— Start of Data supplied —

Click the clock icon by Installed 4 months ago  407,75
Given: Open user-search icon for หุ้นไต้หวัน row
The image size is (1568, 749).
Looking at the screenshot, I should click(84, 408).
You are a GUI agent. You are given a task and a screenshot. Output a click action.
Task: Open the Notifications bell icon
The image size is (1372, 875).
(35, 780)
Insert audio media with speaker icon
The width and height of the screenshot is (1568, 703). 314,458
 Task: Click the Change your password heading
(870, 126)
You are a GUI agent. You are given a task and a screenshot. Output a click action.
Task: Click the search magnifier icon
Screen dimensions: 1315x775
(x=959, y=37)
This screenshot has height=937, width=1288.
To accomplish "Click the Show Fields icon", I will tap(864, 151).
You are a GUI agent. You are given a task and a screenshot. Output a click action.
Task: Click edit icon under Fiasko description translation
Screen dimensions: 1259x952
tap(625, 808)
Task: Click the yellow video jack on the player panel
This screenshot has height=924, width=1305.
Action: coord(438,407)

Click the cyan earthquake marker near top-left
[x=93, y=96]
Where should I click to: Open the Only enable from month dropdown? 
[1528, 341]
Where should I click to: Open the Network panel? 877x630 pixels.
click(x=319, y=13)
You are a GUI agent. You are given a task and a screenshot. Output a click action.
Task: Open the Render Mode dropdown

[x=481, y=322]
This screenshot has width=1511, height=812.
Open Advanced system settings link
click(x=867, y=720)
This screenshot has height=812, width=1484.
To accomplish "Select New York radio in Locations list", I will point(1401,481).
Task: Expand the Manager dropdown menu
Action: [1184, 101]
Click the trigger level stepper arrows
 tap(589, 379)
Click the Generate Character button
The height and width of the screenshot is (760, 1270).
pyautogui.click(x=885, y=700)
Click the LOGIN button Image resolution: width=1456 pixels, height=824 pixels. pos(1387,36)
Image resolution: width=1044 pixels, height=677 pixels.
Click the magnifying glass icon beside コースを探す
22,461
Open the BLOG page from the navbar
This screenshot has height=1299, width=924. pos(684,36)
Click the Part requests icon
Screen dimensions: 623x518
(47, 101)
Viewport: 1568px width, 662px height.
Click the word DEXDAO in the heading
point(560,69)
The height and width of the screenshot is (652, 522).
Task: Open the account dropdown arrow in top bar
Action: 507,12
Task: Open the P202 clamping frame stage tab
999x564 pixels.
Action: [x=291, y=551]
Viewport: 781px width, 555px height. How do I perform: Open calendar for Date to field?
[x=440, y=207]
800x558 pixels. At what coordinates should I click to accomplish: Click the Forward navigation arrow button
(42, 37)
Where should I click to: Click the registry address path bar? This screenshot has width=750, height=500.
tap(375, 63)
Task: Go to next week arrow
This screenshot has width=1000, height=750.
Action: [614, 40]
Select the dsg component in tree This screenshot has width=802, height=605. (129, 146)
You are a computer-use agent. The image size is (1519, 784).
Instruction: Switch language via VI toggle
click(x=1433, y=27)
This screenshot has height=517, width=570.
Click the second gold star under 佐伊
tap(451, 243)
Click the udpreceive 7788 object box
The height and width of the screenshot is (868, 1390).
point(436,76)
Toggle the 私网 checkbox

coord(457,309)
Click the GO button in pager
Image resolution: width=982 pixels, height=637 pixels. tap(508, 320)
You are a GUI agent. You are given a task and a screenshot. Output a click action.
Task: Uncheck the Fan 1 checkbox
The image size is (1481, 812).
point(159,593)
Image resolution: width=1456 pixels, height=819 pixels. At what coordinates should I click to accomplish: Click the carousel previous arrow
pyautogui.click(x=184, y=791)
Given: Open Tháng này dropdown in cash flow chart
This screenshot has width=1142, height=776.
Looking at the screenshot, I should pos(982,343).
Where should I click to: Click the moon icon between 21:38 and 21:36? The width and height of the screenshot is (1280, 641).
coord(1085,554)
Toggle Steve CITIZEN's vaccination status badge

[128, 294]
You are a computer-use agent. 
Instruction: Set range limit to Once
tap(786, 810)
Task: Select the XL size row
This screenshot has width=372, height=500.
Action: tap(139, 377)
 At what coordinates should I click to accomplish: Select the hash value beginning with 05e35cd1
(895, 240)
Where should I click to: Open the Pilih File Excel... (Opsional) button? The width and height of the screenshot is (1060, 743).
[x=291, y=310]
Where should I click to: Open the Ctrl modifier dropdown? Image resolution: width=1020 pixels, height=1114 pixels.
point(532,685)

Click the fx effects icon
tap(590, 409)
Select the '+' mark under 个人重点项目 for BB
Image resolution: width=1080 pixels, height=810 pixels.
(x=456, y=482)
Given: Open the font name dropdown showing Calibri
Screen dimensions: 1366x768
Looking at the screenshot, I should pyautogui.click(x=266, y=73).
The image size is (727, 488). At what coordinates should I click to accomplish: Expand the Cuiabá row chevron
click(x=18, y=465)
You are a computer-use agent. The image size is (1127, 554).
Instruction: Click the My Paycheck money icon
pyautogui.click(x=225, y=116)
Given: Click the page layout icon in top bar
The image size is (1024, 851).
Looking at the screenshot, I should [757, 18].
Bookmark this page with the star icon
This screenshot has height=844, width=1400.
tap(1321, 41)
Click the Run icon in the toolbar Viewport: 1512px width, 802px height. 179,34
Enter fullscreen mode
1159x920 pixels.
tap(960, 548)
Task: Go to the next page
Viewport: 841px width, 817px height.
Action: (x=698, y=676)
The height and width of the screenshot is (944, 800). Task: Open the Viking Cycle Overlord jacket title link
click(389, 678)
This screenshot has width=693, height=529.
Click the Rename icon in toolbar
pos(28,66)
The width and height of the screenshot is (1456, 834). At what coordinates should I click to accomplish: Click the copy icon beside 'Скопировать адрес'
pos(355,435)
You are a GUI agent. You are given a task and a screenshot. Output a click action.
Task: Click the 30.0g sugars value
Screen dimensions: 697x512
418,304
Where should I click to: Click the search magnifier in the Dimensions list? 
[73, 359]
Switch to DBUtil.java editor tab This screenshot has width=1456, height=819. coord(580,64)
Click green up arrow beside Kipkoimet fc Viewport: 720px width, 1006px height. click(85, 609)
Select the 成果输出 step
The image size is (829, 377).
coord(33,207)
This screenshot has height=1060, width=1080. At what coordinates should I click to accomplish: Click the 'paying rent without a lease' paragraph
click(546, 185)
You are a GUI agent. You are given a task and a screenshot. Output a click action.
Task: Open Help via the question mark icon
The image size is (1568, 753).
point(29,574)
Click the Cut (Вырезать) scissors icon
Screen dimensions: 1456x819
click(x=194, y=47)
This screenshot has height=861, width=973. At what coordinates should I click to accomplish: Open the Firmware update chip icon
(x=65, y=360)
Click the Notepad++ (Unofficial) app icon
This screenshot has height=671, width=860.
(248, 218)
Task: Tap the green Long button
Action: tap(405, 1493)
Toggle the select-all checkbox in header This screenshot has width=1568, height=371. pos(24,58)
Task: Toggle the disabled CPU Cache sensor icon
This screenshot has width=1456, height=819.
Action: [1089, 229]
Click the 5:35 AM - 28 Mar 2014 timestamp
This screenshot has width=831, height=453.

— End of Data supplied —

## Goal
Reproduce these lines exactly as they appear.

## Output of the exercise
Click the clock icon by Installed 4 months ago  407,75
Given: Open user-search icon for หุ้นไต้หวัน row
The image size is (1568, 749).
Looking at the screenshot, I should click(84, 408).
You are a GUI agent. You are given a task and a screenshot. Output a click action.
Task: Open the Notifications bell icon
The image size is (1372, 875).
(35, 780)
Insert audio media with speaker icon
The width and height of the screenshot is (1568, 703). 314,458
 Task: Click the Change your password heading
(870, 126)
You are a GUI agent. You are given a task and a screenshot. Output a click action.
Task: Click the search magnifier icon
Screen dimensions: 1315x775
(x=959, y=37)
This screenshot has height=937, width=1288.
To accomplish "Click the Show Fields icon", I will tap(864, 151).
You are a GUI agent. You are given a task and a screenshot. Output a click action.
Task: Click edit icon under Fiasko description translation
Screen dimensions: 1259x952
tap(625, 808)
Task: Click the yellow video jack on the player panel
This screenshot has height=924, width=1305.
Action: coord(438,407)

Click the cyan earthquake marker near top-left
[x=93, y=96]
Where should I click to: Open the Only enable from month dropdown? 
[1528, 341]
Where should I click to: Open the Network panel? 877x630 pixels.
click(x=319, y=13)
You are a GUI agent. You are given a task and a screenshot. Output a click action.
Task: Open the Render Mode dropdown

[x=481, y=322]
This screenshot has width=1511, height=812.
Open Advanced system settings link
click(x=867, y=720)
This screenshot has height=812, width=1484.
To accomplish "Select New York radio in Locations list", I will point(1401,481).
Task: Expand the Manager dropdown menu
Action: [1184, 101]
Click the trigger level stepper arrows
 tap(589, 379)
Click the Generate Character button
The height and width of the screenshot is (760, 1270).
pyautogui.click(x=885, y=700)
Click the LOGIN button Image resolution: width=1456 pixels, height=824 pixels. pos(1387,36)
Image resolution: width=1044 pixels, height=677 pixels.
Click the magnifying glass icon beside コースを探す
22,461
Open the BLOG page from the navbar
This screenshot has height=1299, width=924. pos(684,36)
Click the Part requests icon
Screen dimensions: 623x518
(47, 101)
Viewport: 1568px width, 662px height.
Click the word DEXDAO in the heading
point(560,69)
The height and width of the screenshot is (652, 522).
Task: Open the account dropdown arrow in top bar
Action: 507,12
Task: Open the P202 clamping frame stage tab
999x564 pixels.
Action: [x=291, y=551]
Viewport: 781px width, 555px height. How do I perform: Open calendar for Date to field?
[x=440, y=207]
800x558 pixels. At what coordinates should I click to accomplish: Click the Forward navigation arrow button
(42, 37)
Where should I click to: Click the registry address path bar? This screenshot has width=750, height=500.
tap(375, 63)
Task: Go to next week arrow
This screenshot has width=1000, height=750.
Action: [614, 40]
Select the dsg component in tree This screenshot has width=802, height=605. (129, 146)
You are a computer-use agent. The image size is (1519, 784).
Instruction: Switch language via VI toggle
click(x=1433, y=27)
This screenshot has height=517, width=570.
Click the second gold star under 佐伊
tap(451, 243)
Click the udpreceive 7788 object box
The height and width of the screenshot is (868, 1390).
point(436,76)
Toggle the 私网 checkbox

coord(457,309)
Click the GO button in pager
Image resolution: width=982 pixels, height=637 pixels. tap(508, 320)
You are a GUI agent. You are given a task and a screenshot. Output a click action.
Task: Uncheck the Fan 1 checkbox
The image size is (1481, 812).
point(159,593)
Image resolution: width=1456 pixels, height=819 pixels. At what coordinates should I click to accomplish: Click the carousel previous arrow
pyautogui.click(x=184, y=791)
Given: Open Tháng này dropdown in cash flow chart
This screenshot has width=1142, height=776.
Looking at the screenshot, I should pos(982,343).
Where should I click to: Click the moon icon between 21:38 and 21:36? The width and height of the screenshot is (1280, 641).
coord(1085,554)
Toggle Steve CITIZEN's vaccination status badge

[128, 294]
You are a computer-use agent. 
Instruction: Set range limit to Once
tap(786, 810)
Task: Select the XL size row
This screenshot has width=372, height=500.
Action: tap(139, 377)
 At what coordinates should I click to accomplish: Select the hash value beginning with 05e35cd1
(895, 240)
Where should I click to: Open the Pilih File Excel... (Opsional) button? The width and height of the screenshot is (1060, 743).
[x=291, y=310]
Where should I click to: Open the Ctrl modifier dropdown? Image resolution: width=1020 pixels, height=1114 pixels.
point(532,685)

Click the fx effects icon
tap(590, 409)
Select the '+' mark under 个人重点项目 for BB
Image resolution: width=1080 pixels, height=810 pixels.
(x=456, y=482)
Given: Open the font name dropdown showing Calibri
Screen dimensions: 1366x768
Looking at the screenshot, I should pyautogui.click(x=266, y=73).
The image size is (727, 488). At what coordinates should I click to accomplish: Expand the Cuiabá row chevron
click(x=18, y=465)
You are a computer-use agent. The image size is (1127, 554).
Instruction: Click the My Paycheck money icon
pyautogui.click(x=225, y=116)
Given: Click the page layout icon in top bar
The image size is (1024, 851).
Looking at the screenshot, I should [757, 18].
Bookmark this page with the star icon
This screenshot has height=844, width=1400.
tap(1321, 41)
Click the Run icon in the toolbar Viewport: 1512px width, 802px height. 179,34
Enter fullscreen mode
1159x920 pixels.
tap(960, 548)
Task: Go to the next page
Viewport: 841px width, 817px height.
Action: (x=698, y=676)
The height and width of the screenshot is (944, 800). Task: Open the Viking Cycle Overlord jacket title link
click(389, 678)
This screenshot has width=693, height=529.
Click the Rename icon in toolbar
pos(28,66)
The width and height of the screenshot is (1456, 834). At what coordinates should I click to accomplish: Click the copy icon beside 'Скопировать адрес'
pos(355,435)
You are a GUI agent. You are given a task and a screenshot. Output a click action.
Task: Click the 30.0g sugars value
Screen dimensions: 697x512
418,304
Where should I click to: Click the search magnifier in the Dimensions list? 
[73, 359]
Switch to DBUtil.java editor tab This screenshot has width=1456, height=819. coord(580,64)
Click green up arrow beside Kipkoimet fc Viewport: 720px width, 1006px height. click(85, 609)
Select the 成果输出 step
The image size is (829, 377).
coord(33,207)
This screenshot has height=1060, width=1080. At what coordinates should I click to accomplish: Click the 'paying rent without a lease' paragraph
click(546, 185)
You are a GUI agent. You are given a task and a screenshot. Output a click action.
Task: Open Help via the question mark icon
The image size is (1568, 753).
point(29,574)
Click the Cut (Вырезать) scissors icon
Screen dimensions: 1456x819
click(x=194, y=47)
This screenshot has height=861, width=973. At what coordinates should I click to accomplish: Open the Firmware update chip icon
(x=65, y=360)
Click the Notepad++ (Unofficial) app icon
This screenshot has height=671, width=860.
(248, 218)
Task: Tap the green Long button
Action: tap(405, 1493)
Toggle the select-all checkbox in header This screenshot has width=1568, height=371. pos(24,58)
Task: Toggle the disabled CPU Cache sensor icon
This screenshot has width=1456, height=819.
Action: [1089, 229]
Click the 5:35 AM - 28 Mar 2014 timestamp
This screenshot has width=831, height=453.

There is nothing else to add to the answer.